**AIM OF THE EXERCISE:**
Transcribe exactly, and without pictures, only the lines from the one bearing "1160x354 pixels." through the final line of the data below.

**WORKING DATA:**

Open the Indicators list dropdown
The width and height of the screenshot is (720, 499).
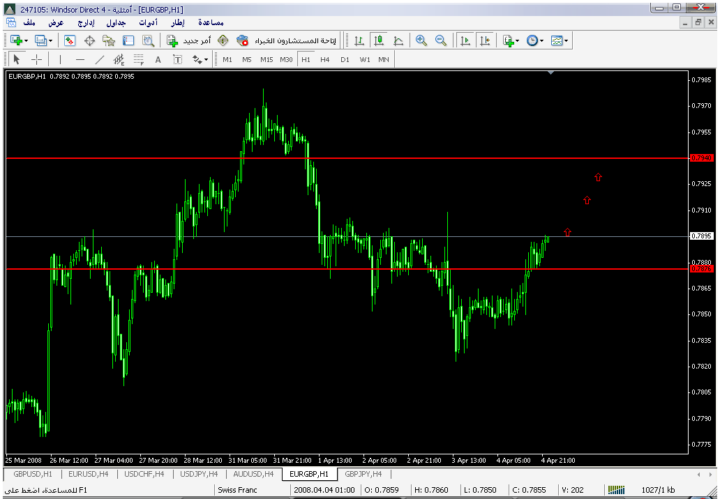510,41
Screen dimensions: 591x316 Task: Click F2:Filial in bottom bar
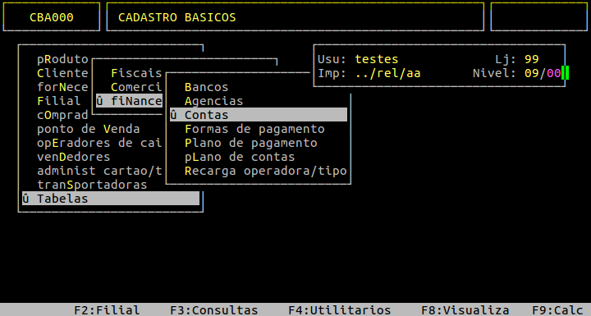pos(107,310)
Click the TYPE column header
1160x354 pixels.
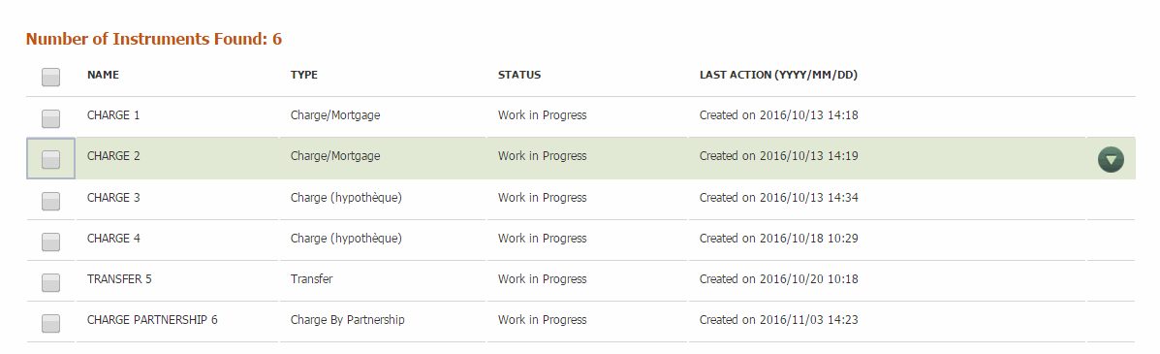[304, 75]
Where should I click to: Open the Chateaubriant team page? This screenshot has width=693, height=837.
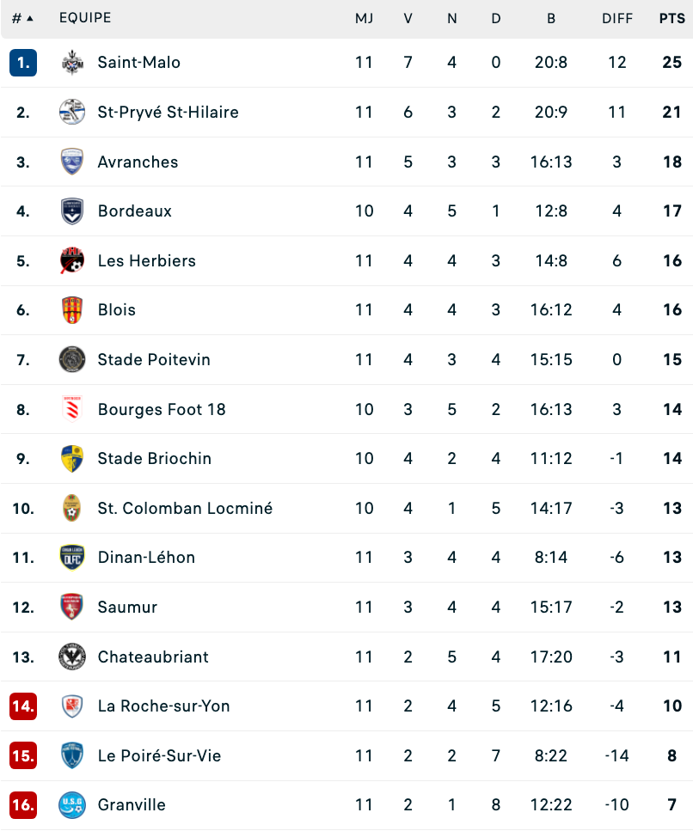(x=153, y=657)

**RESPONSE:**
1160x354 pixels.
[304, 75]
Where should I click to: Open the Chateaubriant team page? This screenshot has width=693, height=837.
(x=153, y=657)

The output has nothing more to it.